(Dataset records)
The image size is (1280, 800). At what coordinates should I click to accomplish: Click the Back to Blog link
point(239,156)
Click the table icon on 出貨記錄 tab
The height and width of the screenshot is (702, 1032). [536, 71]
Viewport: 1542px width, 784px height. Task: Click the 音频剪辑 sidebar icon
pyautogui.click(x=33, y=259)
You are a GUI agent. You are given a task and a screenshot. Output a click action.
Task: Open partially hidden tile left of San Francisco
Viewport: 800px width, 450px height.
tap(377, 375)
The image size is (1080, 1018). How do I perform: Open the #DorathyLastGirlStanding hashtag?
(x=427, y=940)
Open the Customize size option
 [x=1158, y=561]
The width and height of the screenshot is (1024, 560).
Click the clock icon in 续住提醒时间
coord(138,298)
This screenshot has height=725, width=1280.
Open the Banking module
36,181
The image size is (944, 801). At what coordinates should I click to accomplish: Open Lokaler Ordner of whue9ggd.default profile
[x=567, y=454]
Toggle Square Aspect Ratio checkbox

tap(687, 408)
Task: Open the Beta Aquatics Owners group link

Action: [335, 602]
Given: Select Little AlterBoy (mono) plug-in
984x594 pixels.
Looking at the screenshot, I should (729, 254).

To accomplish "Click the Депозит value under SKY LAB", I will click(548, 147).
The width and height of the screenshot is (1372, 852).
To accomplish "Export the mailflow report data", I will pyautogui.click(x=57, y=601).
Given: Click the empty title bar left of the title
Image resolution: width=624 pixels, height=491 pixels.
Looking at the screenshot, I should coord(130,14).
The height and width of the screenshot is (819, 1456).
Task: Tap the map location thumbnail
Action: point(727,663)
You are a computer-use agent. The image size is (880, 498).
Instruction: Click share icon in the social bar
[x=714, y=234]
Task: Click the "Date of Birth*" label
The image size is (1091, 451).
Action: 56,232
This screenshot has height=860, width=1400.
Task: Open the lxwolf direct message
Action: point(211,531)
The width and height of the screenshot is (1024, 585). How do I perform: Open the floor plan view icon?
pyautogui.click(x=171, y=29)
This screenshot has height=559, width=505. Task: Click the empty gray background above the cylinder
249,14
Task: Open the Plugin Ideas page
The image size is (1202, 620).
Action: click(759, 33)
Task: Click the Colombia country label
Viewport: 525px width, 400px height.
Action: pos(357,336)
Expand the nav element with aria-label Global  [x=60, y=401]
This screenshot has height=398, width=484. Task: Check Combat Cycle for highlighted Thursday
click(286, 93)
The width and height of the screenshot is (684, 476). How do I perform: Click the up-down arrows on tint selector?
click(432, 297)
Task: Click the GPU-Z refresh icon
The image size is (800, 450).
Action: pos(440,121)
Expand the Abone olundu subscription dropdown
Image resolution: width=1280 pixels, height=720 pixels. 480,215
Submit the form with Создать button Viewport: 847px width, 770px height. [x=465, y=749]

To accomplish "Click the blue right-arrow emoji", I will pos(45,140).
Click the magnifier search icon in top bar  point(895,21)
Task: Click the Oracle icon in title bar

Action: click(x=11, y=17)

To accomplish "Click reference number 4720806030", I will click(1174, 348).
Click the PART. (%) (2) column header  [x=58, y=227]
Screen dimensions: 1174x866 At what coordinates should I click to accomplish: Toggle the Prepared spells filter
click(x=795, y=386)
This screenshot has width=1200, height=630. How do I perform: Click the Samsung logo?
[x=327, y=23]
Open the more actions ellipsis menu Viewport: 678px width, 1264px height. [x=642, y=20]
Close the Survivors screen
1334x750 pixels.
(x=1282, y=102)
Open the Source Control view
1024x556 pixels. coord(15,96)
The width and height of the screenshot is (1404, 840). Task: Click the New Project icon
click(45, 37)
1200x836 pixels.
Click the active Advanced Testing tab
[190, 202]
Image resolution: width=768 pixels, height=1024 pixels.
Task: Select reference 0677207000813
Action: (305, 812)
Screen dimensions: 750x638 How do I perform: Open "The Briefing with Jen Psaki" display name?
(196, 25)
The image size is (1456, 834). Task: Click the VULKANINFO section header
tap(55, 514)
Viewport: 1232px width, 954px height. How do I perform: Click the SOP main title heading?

What the task asks:
The answer must be an exact copy of every record above.

Exercise answer:
The image size is (1280, 800). At what coordinates should I click to accomplish: Click the Back to Blog link
point(239,156)
Click the table icon on 出貨記錄 tab
The height and width of the screenshot is (702, 1032). [536, 71]
Viewport: 1542px width, 784px height. Task: Click the 音频剪辑 sidebar icon
pyautogui.click(x=33, y=259)
You are a GUI agent. You are given a task and a screenshot. Output a click action.
Task: Open partially hidden tile left of San Francisco
Viewport: 800px width, 450px height.
tap(377, 375)
The image size is (1080, 1018). How do I perform: Open the #DorathyLastGirlStanding hashtag?
(x=427, y=940)
Open the Customize size option
 [x=1158, y=561]
The width and height of the screenshot is (1024, 560).
Click the clock icon in 续住提醒时间
coord(138,298)
This screenshot has height=725, width=1280.
Open the Banking module
36,181
The image size is (944, 801). At what coordinates should I click to accomplish: Open Lokaler Ordner of whue9ggd.default profile
[x=567, y=454]
Toggle Square Aspect Ratio checkbox

tap(687, 408)
Task: Open the Beta Aquatics Owners group link

Action: [335, 602]
Given: Select Little AlterBoy (mono) plug-in
984x594 pixels.
Looking at the screenshot, I should (729, 254).

To accomplish "Click the Депозит value under SKY LAB", I will click(548, 147).
The width and height of the screenshot is (1372, 852).
To accomplish "Export the mailflow report data", I will pyautogui.click(x=57, y=601).
Given: Click the empty title bar left of the title
Image resolution: width=624 pixels, height=491 pixels.
Looking at the screenshot, I should coord(130,14).
The height and width of the screenshot is (819, 1456).
Task: Tap the map location thumbnail
Action: point(727,663)
You are a computer-use agent. The image size is (880, 498).
Instruction: Click share icon in the social bar
[x=714, y=234]
Task: Click the "Date of Birth*" label
The image size is (1091, 451).
Action: 56,232
This screenshot has height=860, width=1400.
Task: Open the lxwolf direct message
Action: point(211,531)
The width and height of the screenshot is (1024, 585). How do I perform: Open the floor plan view icon?
pyautogui.click(x=171, y=29)
This screenshot has height=559, width=505. Task: Click the empty gray background above the cylinder
249,14
Task: Open the Plugin Ideas page
The image size is (1202, 620).
Action: click(759, 33)
Task: Click the Colombia country label
Viewport: 525px width, 400px height.
Action: pos(357,336)
Expand the nav element with aria-label Global  [x=60, y=401]
This screenshot has height=398, width=484. Task: Check Combat Cycle for highlighted Thursday
click(286, 93)
The width and height of the screenshot is (684, 476). How do I perform: Click the up-down arrows on tint selector?
click(432, 297)
Task: Click the GPU-Z refresh icon
The image size is (800, 450).
Action: pos(440,121)
Expand the Abone olundu subscription dropdown
Image resolution: width=1280 pixels, height=720 pixels. 480,215
Submit the form with Создать button Viewport: 847px width, 770px height. [x=465, y=749]

To accomplish "Click the blue right-arrow emoji", I will pos(45,140).
Click the magnifier search icon in top bar  point(895,21)
Task: Click the Oracle icon in title bar

Action: click(x=11, y=17)

To accomplish "Click reference number 4720806030", I will click(1174, 348).
Click the PART. (%) (2) column header  [x=58, y=227]
Screen dimensions: 1174x866 At what coordinates should I click to accomplish: Toggle the Prepared spells filter
click(x=795, y=386)
This screenshot has width=1200, height=630. How do I perform: Click the Samsung logo?
[x=327, y=23]
Open the more actions ellipsis menu Viewport: 678px width, 1264px height. [x=642, y=20]
Close the Survivors screen
1334x750 pixels.
(x=1282, y=102)
Open the Source Control view
1024x556 pixels. coord(15,96)
The width and height of the screenshot is (1404, 840). Task: Click the New Project icon
click(45, 37)
1200x836 pixels.
Click the active Advanced Testing tab
[190, 202]
Image resolution: width=768 pixels, height=1024 pixels.
Task: Select reference 0677207000813
Action: (305, 812)
Screen dimensions: 750x638 How do I perform: Open "The Briefing with Jen Psaki" display name?
(196, 25)
The image size is (1456, 834). Task: Click the VULKANINFO section header
tap(55, 514)
Viewport: 1232px width, 954px height. How do I perform: Click the SOP main title heading?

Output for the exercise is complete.